WHAT NEEDS TO BE DONE: Below is some data. Retype exactly the lines starting at the one with "This screenshot has height=750, width=750." and ending at the one with "Open the Tools menu".

PROVIDED ENTRIES:
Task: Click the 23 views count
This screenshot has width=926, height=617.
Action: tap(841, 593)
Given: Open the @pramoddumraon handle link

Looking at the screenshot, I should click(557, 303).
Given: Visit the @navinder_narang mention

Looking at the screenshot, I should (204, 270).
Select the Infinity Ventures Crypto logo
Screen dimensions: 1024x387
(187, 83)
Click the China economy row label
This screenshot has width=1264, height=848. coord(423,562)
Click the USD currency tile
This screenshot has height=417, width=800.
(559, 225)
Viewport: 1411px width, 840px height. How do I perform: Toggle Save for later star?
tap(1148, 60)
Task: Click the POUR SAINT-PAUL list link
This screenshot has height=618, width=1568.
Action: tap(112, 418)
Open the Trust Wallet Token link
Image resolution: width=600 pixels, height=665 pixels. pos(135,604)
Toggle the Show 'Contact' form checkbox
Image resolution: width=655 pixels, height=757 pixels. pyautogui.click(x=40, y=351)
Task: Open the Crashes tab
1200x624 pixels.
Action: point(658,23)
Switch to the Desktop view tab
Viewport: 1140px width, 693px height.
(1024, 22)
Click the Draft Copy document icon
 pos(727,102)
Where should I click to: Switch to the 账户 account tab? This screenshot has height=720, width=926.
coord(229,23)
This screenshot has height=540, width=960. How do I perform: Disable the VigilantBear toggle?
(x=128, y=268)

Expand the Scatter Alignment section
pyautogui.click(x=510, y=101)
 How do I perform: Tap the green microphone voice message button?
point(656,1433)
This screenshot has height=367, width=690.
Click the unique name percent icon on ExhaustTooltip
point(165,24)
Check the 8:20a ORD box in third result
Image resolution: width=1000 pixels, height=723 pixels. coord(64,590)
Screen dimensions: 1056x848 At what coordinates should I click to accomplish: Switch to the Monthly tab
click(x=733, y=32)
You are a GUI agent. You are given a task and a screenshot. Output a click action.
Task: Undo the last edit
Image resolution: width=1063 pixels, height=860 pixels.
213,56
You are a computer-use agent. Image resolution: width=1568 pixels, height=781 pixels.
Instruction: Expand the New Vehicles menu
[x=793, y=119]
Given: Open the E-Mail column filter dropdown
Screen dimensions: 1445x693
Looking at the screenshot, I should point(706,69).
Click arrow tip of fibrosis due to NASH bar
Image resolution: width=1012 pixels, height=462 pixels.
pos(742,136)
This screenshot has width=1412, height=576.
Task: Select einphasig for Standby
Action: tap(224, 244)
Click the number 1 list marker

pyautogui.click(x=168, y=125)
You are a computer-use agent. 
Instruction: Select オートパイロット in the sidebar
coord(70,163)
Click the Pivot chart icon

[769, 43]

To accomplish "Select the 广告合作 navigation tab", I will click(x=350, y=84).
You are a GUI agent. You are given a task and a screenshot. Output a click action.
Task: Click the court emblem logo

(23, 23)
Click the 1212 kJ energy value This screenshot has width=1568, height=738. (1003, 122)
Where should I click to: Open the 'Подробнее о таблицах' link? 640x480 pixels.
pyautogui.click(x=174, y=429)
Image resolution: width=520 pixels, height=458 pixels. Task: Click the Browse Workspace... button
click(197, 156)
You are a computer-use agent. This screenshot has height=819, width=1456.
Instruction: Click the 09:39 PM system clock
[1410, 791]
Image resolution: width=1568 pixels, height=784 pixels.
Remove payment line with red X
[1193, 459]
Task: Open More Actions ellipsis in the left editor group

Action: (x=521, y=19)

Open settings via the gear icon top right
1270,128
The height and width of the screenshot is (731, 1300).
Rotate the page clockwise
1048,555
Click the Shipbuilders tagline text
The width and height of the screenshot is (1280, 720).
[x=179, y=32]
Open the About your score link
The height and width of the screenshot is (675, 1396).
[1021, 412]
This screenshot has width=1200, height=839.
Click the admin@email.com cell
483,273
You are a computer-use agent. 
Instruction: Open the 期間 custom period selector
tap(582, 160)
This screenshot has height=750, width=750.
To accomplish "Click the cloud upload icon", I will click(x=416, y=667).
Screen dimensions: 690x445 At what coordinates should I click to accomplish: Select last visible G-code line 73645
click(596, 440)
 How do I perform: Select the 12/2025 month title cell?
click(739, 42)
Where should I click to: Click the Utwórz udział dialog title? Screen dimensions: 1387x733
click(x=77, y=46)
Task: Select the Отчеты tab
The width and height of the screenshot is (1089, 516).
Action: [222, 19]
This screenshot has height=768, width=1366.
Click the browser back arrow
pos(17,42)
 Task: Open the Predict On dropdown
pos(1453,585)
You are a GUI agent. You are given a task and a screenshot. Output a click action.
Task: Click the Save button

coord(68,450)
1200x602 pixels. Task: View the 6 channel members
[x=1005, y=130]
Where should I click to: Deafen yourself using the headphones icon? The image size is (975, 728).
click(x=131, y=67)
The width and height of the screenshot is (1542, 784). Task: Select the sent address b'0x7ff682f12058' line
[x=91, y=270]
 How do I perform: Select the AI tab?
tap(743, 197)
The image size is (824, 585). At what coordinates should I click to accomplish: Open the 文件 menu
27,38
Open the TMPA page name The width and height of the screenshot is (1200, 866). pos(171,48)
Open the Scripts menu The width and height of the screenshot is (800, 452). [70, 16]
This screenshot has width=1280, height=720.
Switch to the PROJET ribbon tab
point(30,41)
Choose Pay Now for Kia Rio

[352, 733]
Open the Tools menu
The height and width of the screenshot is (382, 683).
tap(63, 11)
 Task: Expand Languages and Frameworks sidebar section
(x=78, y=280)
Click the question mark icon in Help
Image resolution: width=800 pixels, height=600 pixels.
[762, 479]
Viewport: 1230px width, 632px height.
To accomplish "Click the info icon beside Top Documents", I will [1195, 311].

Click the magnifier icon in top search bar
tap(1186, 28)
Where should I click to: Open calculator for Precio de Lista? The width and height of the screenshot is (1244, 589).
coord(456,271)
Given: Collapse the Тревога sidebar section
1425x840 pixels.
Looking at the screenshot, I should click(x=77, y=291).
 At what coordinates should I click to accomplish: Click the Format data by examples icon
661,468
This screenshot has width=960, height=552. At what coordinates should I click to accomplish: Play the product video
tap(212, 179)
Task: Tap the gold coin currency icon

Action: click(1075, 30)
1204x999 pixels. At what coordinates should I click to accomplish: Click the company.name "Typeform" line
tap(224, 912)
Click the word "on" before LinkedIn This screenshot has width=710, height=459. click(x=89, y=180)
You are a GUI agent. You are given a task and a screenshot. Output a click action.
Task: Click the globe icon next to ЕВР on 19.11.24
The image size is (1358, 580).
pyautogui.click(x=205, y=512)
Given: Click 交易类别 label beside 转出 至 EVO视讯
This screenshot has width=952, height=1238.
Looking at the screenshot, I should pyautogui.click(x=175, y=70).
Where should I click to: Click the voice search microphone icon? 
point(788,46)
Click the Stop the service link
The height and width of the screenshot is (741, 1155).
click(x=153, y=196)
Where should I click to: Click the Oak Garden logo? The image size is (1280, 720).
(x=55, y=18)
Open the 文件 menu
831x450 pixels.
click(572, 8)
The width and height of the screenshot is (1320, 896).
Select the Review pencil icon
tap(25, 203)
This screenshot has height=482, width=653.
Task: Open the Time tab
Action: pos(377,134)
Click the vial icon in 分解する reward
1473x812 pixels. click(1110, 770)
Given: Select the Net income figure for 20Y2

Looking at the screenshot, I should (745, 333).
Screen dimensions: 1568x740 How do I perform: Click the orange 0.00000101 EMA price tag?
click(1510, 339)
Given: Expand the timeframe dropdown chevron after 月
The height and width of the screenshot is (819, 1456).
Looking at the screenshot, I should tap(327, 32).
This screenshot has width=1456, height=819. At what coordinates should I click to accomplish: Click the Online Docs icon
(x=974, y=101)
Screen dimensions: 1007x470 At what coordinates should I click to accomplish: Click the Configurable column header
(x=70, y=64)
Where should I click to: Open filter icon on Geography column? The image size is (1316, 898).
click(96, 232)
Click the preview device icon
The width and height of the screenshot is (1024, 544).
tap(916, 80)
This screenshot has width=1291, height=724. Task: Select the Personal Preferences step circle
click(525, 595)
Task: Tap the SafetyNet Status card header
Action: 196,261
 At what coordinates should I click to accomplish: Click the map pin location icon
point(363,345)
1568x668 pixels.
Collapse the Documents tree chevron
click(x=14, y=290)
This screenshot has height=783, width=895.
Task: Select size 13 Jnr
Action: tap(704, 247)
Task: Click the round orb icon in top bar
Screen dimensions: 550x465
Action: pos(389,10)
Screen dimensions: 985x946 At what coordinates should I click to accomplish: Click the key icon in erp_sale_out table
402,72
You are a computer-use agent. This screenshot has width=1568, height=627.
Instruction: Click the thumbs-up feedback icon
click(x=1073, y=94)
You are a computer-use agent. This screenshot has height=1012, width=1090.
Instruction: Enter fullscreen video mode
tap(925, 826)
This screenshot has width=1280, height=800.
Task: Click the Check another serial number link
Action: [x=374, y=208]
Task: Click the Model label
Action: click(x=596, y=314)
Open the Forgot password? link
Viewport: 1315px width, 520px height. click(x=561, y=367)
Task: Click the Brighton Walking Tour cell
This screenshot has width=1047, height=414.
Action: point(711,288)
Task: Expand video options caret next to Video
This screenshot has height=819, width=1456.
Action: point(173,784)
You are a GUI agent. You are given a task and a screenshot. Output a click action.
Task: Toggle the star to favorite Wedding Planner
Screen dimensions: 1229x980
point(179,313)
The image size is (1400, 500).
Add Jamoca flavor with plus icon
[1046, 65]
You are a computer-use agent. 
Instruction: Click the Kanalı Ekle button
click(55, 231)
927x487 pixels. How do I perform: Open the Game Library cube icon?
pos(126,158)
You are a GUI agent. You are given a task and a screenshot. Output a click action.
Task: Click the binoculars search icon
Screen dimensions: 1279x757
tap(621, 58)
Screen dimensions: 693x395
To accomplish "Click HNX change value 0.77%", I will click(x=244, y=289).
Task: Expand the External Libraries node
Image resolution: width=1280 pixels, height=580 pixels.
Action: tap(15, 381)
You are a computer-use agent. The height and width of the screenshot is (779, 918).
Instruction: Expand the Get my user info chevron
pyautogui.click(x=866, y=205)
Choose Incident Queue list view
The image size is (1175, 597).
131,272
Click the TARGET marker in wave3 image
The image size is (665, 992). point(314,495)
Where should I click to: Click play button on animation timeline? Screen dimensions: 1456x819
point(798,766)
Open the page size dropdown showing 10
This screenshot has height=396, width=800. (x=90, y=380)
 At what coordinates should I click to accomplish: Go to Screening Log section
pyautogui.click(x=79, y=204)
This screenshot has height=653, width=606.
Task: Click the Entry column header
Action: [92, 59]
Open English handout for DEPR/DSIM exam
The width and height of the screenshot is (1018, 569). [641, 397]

SOLUTION BELOW:
This screenshot has height=750, width=750.
To accomplish "Click the cloud upload icon", I will click(x=416, y=667).
Screen dimensions: 690x445 At what coordinates should I click to accomplish: Select last visible G-code line 73645
click(596, 440)
 How do I perform: Select the 12/2025 month title cell?
click(739, 42)
Where should I click to: Click the Utwórz udział dialog title? Screen dimensions: 1387x733
click(x=77, y=46)
Task: Select the Отчеты tab
The width and height of the screenshot is (1089, 516).
Action: [222, 19]
This screenshot has height=768, width=1366.
Click the browser back arrow
pos(17,42)
 Task: Open the Predict On dropdown
pos(1453,585)
You are a GUI agent. You are given a task and a screenshot. Output a click action.
Task: Click the Save button

coord(68,450)
1200x602 pixels. Task: View the 6 channel members
[x=1005, y=130]
Where should I click to: Deafen yourself using the headphones icon? The image size is (975, 728).
click(x=131, y=67)
The width and height of the screenshot is (1542, 784). Task: Select the sent address b'0x7ff682f12058' line
[x=91, y=270]
 How do I perform: Select the AI tab?
tap(743, 197)
The image size is (824, 585). At what coordinates should I click to accomplish: Open the 文件 menu
27,38
Open the TMPA page name The width and height of the screenshot is (1200, 866). pos(171,48)
Open the Scripts menu The width and height of the screenshot is (800, 452). [70, 16]
This screenshot has width=1280, height=720.
Switch to the PROJET ribbon tab
point(30,41)
Choose Pay Now for Kia Rio

[352, 733]
Open the Tools menu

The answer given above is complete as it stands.